Top of Source material

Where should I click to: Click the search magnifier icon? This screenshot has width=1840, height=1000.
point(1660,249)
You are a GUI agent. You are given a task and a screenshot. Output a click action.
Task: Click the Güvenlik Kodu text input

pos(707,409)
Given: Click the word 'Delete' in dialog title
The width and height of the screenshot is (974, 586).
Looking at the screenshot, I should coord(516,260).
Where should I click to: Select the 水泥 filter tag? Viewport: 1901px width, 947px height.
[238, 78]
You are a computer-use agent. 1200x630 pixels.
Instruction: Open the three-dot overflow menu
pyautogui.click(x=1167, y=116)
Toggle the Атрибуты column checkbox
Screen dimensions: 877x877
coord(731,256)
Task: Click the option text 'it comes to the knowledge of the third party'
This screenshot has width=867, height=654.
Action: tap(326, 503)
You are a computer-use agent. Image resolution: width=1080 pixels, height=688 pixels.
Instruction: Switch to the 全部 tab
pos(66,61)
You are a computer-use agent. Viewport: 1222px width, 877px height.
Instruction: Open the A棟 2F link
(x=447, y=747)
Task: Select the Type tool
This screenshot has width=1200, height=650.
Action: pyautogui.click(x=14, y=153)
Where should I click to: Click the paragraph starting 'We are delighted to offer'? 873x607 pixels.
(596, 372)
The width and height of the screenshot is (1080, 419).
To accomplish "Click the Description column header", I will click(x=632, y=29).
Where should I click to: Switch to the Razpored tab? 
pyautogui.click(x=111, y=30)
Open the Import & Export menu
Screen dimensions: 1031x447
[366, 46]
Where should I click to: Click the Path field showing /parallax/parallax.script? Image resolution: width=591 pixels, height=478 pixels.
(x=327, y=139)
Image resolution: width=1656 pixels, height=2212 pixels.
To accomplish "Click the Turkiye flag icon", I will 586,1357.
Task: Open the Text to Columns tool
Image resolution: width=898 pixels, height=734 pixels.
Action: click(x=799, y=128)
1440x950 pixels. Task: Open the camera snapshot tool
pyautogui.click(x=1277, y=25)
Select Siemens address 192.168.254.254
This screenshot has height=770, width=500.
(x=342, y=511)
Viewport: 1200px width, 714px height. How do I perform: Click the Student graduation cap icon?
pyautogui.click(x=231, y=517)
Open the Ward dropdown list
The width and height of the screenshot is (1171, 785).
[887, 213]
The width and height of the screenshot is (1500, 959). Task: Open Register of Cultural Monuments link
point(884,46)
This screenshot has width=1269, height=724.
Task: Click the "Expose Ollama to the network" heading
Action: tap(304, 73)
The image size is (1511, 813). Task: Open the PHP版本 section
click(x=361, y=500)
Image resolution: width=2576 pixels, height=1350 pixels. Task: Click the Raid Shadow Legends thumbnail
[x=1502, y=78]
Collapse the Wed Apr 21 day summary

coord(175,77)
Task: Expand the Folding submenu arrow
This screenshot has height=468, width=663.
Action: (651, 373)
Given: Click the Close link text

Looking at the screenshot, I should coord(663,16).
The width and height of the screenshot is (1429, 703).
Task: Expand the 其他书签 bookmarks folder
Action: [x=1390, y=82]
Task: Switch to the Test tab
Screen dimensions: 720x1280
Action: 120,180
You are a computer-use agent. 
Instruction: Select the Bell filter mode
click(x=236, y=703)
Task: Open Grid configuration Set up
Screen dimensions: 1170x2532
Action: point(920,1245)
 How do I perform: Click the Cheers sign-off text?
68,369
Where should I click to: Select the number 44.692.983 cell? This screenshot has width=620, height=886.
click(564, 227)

Bottom of Source material

§ **What you will do**
Give back all the records above exactly as they were written.

§ **Response for this exercise**
Where should I click to: Click the search magnifier icon? This screenshot has width=1840, height=1000.
point(1660,249)
You are a GUI agent. You are given a task and a screenshot. Output a click action.
Task: Click the Güvenlik Kodu text input

pos(707,409)
Given: Click the word 'Delete' in dialog title
The width and height of the screenshot is (974, 586).
Looking at the screenshot, I should coord(516,260).
Where should I click to: Select the 水泥 filter tag? Viewport: 1901px width, 947px height.
[238, 78]
You are a computer-use agent. 1200x630 pixels.
Instruction: Open the three-dot overflow menu
pyautogui.click(x=1167, y=116)
Toggle the Атрибуты column checkbox
Screen dimensions: 877x877
coord(731,256)
Task: Click the option text 'it comes to the knowledge of the third party'
This screenshot has width=867, height=654.
Action: tap(326, 503)
You are a computer-use agent. Image resolution: width=1080 pixels, height=688 pixels.
Instruction: Switch to the 全部 tab
pos(66,61)
You are a computer-use agent. Viewport: 1222px width, 877px height.
Instruction: Open the A棟 2F link
(x=447, y=747)
Task: Select the Type tool
This screenshot has width=1200, height=650.
Action: pyautogui.click(x=14, y=153)
Where should I click to: Click the paragraph starting 'We are delighted to offer'? 873x607 pixels.
(596, 372)
The width and height of the screenshot is (1080, 419).
To accomplish "Click the Description column header", I will click(x=632, y=29).
Where should I click to: Switch to the Razpored tab? 
pyautogui.click(x=111, y=30)
Open the Import & Export menu
Screen dimensions: 1031x447
[366, 46]
Where should I click to: Click the Path field showing /parallax/parallax.script? Image resolution: width=591 pixels, height=478 pixels.
(x=327, y=139)
Image resolution: width=1656 pixels, height=2212 pixels.
To accomplish "Click the Turkiye flag icon", I will 586,1357.
Task: Open the Text to Columns tool
Image resolution: width=898 pixels, height=734 pixels.
Action: click(x=799, y=128)
1440x950 pixels. Task: Open the camera snapshot tool
pyautogui.click(x=1277, y=25)
Select Siemens address 192.168.254.254
This screenshot has height=770, width=500.
(x=342, y=511)
Viewport: 1200px width, 714px height. How do I perform: Click the Student graduation cap icon?
pyautogui.click(x=231, y=517)
Open the Ward dropdown list
The width and height of the screenshot is (1171, 785).
[887, 213]
The width and height of the screenshot is (1500, 959). Task: Open Register of Cultural Monuments link
point(884,46)
This screenshot has width=1269, height=724.
Task: Click the "Expose Ollama to the network" heading
Action: tap(304, 73)
The image size is (1511, 813). Task: Open the PHP版本 section
click(x=361, y=500)
Image resolution: width=2576 pixels, height=1350 pixels. Task: Click the Raid Shadow Legends thumbnail
[x=1502, y=78]
Collapse the Wed Apr 21 day summary

coord(175,77)
Task: Expand the Folding submenu arrow
This screenshot has height=468, width=663.
Action: (651, 373)
Given: Click the Close link text

Looking at the screenshot, I should coord(663,16).
The width and height of the screenshot is (1429, 703).
Task: Expand the 其他书签 bookmarks folder
Action: [x=1390, y=82]
Task: Switch to the Test tab
Screen dimensions: 720x1280
Action: 120,180
You are a computer-use agent. 
Instruction: Select the Bell filter mode
click(x=236, y=703)
Task: Open Grid configuration Set up
Screen dimensions: 1170x2532
Action: point(920,1245)
 How do I perform: Click the Cheers sign-off text?
68,369
Where should I click to: Select the number 44.692.983 cell? This screenshot has width=620, height=886.
click(564, 227)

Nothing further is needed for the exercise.